_Task description_:
Filter the lines below, keeping each one that holds "text".

_Data to examine_:

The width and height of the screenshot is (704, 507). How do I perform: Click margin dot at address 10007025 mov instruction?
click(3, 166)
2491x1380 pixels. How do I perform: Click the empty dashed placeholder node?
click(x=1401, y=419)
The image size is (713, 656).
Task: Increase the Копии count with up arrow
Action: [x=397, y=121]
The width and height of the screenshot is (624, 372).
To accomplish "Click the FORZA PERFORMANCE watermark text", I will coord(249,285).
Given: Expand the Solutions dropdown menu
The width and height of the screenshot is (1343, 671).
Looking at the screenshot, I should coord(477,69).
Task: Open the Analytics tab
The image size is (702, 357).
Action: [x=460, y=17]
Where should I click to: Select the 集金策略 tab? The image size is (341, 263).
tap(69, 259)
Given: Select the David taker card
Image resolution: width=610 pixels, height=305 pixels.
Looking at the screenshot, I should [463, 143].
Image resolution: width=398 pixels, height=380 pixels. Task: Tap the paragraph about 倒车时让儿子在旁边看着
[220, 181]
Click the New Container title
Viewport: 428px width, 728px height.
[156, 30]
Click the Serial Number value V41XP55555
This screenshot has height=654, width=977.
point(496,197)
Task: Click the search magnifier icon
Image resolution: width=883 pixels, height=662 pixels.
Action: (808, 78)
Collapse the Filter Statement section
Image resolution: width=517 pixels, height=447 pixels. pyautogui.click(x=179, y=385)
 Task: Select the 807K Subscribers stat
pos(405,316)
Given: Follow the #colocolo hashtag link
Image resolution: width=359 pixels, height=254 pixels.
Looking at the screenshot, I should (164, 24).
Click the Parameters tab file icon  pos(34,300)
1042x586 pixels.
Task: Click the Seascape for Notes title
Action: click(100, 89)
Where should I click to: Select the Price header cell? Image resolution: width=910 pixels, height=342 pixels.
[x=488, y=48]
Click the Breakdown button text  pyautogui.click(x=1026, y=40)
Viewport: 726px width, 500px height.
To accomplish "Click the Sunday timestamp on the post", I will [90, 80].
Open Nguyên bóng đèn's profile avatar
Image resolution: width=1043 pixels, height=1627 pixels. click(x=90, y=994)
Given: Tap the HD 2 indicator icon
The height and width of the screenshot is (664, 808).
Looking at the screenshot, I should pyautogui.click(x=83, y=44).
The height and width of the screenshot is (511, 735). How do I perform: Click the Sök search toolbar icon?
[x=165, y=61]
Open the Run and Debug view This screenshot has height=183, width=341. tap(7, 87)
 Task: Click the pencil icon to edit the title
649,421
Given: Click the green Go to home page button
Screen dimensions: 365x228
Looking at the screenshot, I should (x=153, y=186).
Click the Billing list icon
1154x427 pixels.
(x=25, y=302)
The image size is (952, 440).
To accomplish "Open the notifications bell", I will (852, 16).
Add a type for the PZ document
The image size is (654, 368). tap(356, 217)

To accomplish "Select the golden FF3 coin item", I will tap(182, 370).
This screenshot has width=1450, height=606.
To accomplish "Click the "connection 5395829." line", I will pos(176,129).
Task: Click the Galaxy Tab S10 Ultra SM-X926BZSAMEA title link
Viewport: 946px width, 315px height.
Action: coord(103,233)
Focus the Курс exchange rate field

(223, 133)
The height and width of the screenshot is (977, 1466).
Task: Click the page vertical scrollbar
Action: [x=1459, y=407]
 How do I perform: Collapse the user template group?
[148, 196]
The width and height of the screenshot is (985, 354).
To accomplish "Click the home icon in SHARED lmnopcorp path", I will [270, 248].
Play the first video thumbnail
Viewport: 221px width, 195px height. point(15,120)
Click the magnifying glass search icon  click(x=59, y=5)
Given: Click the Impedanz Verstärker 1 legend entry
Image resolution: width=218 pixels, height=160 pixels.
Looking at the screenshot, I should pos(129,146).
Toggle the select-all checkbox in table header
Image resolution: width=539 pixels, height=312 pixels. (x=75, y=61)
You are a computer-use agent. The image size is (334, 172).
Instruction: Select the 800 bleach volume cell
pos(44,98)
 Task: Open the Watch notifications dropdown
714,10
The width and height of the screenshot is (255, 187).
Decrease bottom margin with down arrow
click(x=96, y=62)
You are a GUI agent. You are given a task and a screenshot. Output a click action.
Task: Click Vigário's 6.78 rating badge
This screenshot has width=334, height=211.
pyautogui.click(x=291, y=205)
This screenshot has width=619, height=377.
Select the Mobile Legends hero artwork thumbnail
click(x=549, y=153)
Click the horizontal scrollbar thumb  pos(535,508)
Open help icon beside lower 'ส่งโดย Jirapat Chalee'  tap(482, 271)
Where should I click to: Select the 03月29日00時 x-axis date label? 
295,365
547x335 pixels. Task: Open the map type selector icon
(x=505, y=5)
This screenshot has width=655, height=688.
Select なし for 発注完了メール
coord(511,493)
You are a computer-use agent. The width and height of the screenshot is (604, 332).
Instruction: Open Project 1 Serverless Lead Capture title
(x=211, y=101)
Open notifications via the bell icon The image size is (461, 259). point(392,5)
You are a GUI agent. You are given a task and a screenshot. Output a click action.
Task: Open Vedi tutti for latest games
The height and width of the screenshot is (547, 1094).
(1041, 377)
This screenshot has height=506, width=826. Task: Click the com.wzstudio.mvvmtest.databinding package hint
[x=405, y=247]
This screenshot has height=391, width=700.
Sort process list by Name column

_Exercise output_:
To accomplish "Click the FORZA PERFORMANCE watermark text", I will coord(249,285).
Click the Breakdown button text  pyautogui.click(x=1026, y=40)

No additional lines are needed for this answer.